The poster’s criticism of Judge Kavanaugh for joining the majority opinion by Judge Janice Rogers Brown (a respected conservative judge and a fierce defender of religious liberty) in Mahoney v. Doe is equally off base. The court in Mahoney never said that sidewalk chalking wasn’t “sufficiently central” to the plaintiff’s “religion to be protected by” RFRA, and Judge Kavanaugh emphasized in Priests for Life that “RFRA protects ‘any exercise of religion, whether or not compelled by, or central to, a system of religious belief.’” The plaintiff in Mahoney couldn’t prevail, even under that protective standard, because chalking the sidewalk in front of the White House was “only ‘one of a multitude of means’ of conveying [his] religious message.” Even more surprising is the poster’s disagreement with Judge Kavanaugh’s concurring — and, one would have thought, uncontroversial — observation that “no one has a First Amendment right to deface government property. . . . for example, to spray-paint the Washington Monument or smash the windows of a police car.” The poster’s objection that “if the government creates a government forum wherein sidewalk chalking is permitted, then people do have a right to ‘deface’ that property” is downright silly; obviously, chalking in an area designated for that purpose wouldn’t be “defacement” at all.
In the end, the only support on offer for the outrageous charge that Judge Kavanaugh ‘doesn’t really care’ about religious liberty is petty flyspecking.
Finally, the poster drastically mischaracterizes the majority opinion in Kaemmerling v. Lapin, written by the highly respected conservative Judge David Sentelle. As the opinion makes clear, the plaintiff’s problem in that case was that his lawyer conceded that he had no “objection to the [Bureau of Prisons] collecting any bodily specimen that contains DNA material.” By limiting his challenge to the government’s subsequent extraction of DNA from the specimen, the plaintiff ran smack into Supreme Court precedent foreclosing claims that a plaintiff’s religion is burdened by the government’s internal practices. Importantly, the plaintiff waived any claim that the act of providing a tissue sample violated his religious beliefs because (for example) it made him complicit in wrongful conduct. Judge Kavanaugh can hardly be faulted for evaluating the claim the plaintiff chose to bring. And nothing in Kaemmerling remotely suggests that “only people whose religious beliefs aren’t strong enough that they would be willing to forgo them to avoid criminal penalty get religious protection.”

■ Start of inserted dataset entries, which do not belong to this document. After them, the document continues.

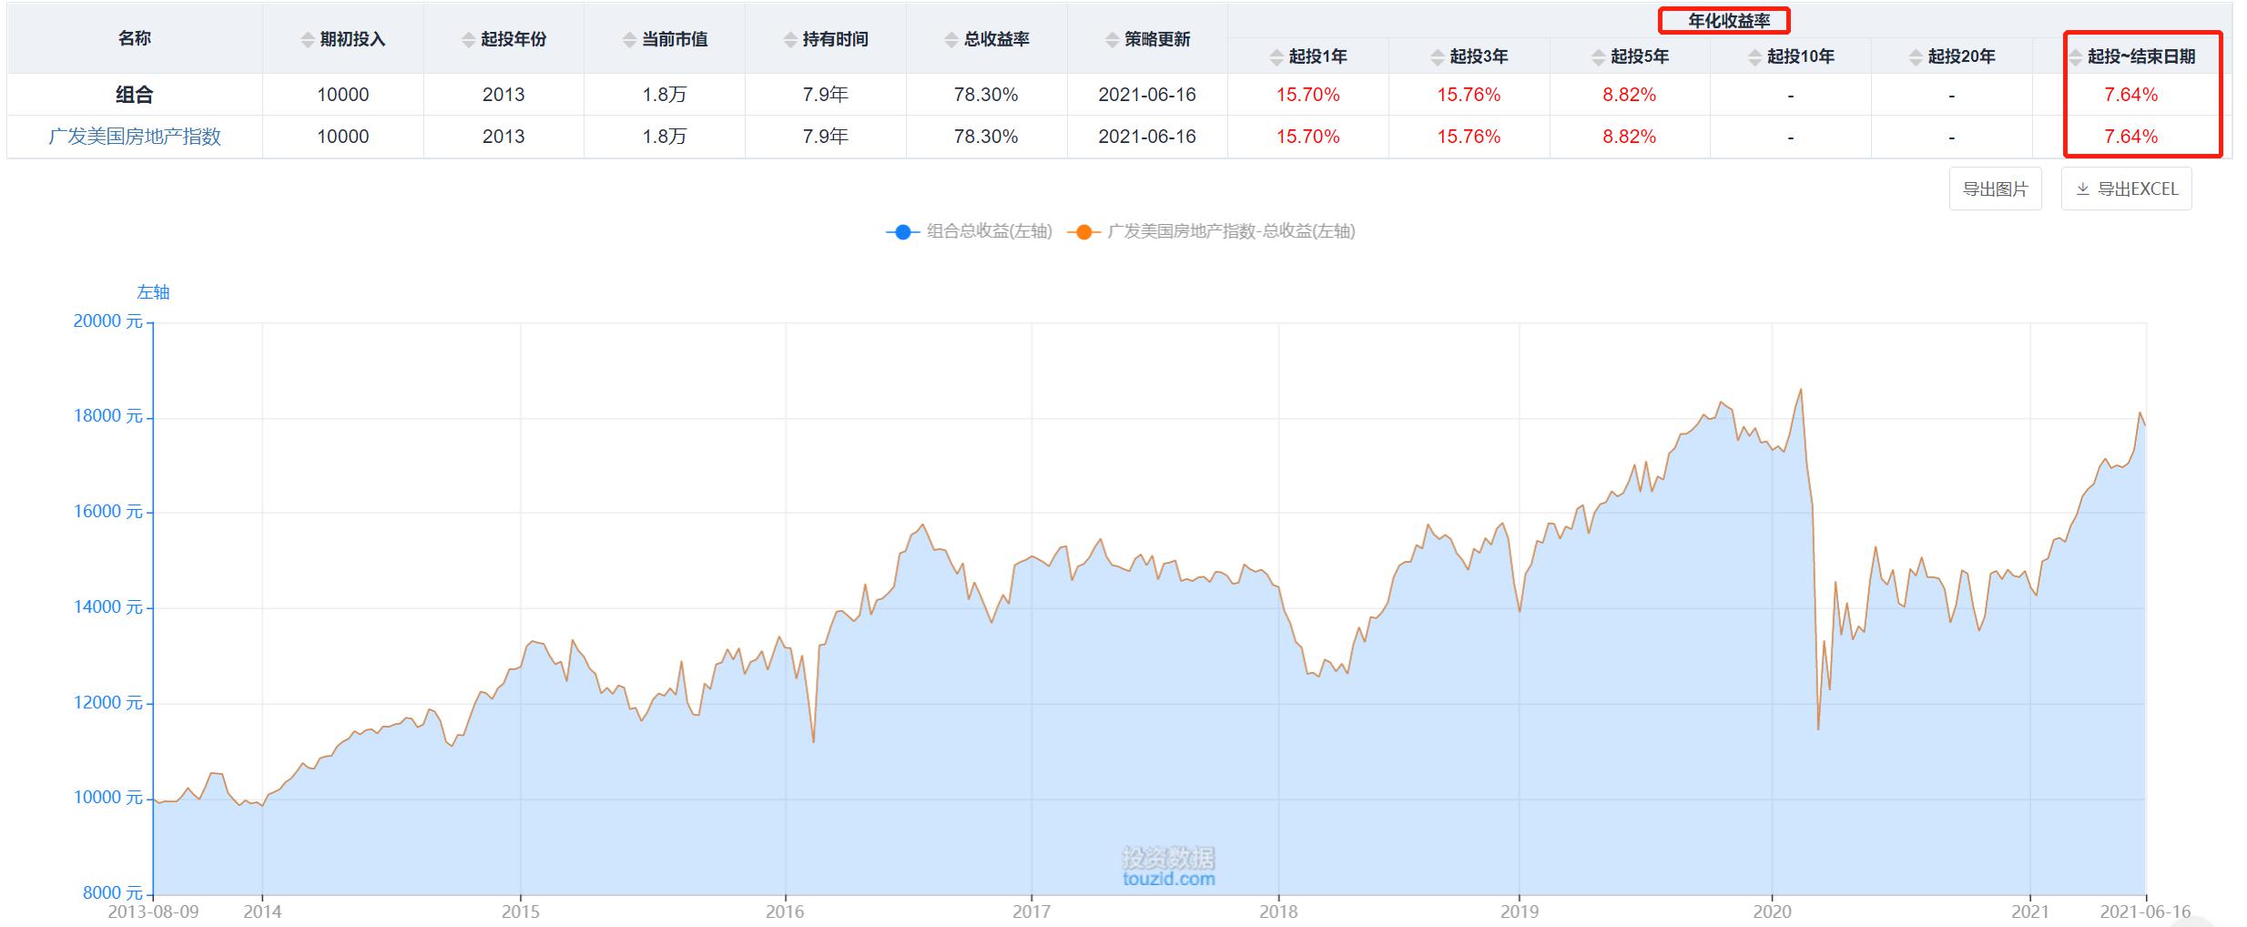
Task: Download data via 导出EXCEL button
Action: coord(2126,188)
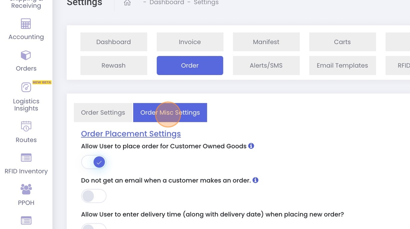Disable Customer Owned Goods order toggle
410x229 pixels.
coord(94,162)
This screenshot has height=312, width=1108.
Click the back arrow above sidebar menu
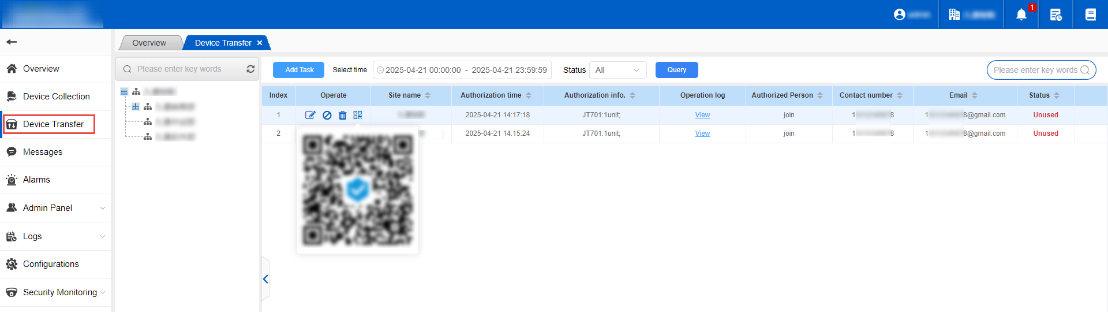[12, 42]
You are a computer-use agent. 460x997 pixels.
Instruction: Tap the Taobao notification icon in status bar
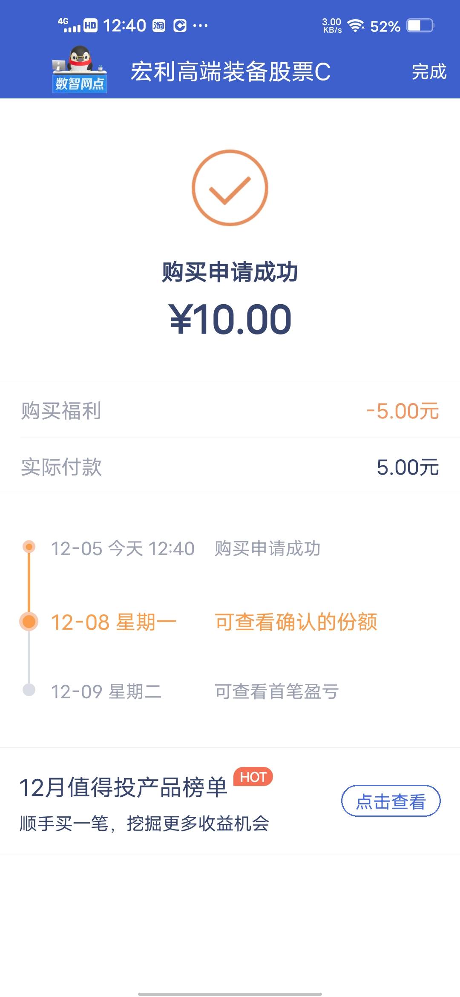(159, 26)
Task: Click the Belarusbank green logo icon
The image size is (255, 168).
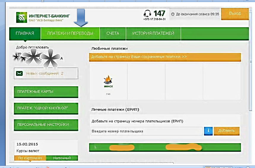Action: 22,18
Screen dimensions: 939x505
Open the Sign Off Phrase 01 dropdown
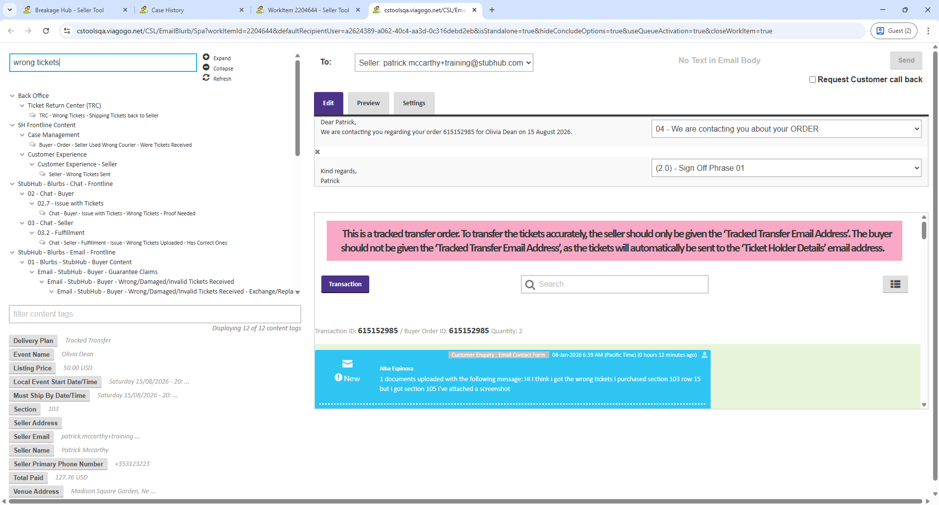[x=786, y=168]
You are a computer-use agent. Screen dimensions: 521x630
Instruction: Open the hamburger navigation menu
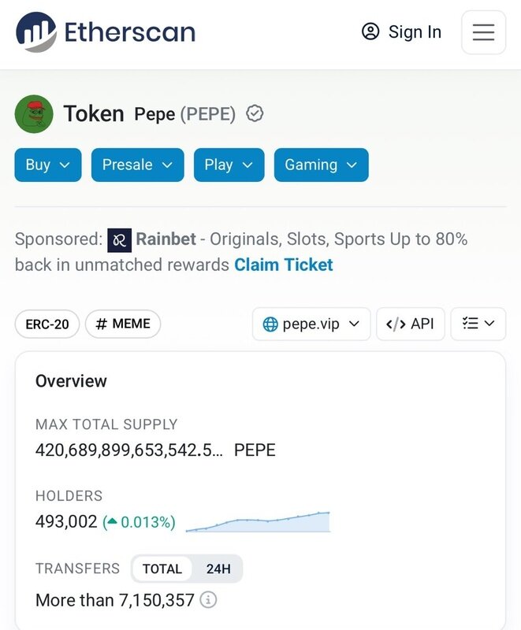pyautogui.click(x=483, y=32)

In the end, the only support on offer for the outrageous charge that Judge Kavanaugh “doesn’t really care” about religious liberty is petty flyspecking, as the anonymous poster seeks to find fault even with the judge’s strongest opinions in defense of religious freedom. No one should be swayed by such baseless criticisms, which are so absurd that no one was willing to put his or her name on them.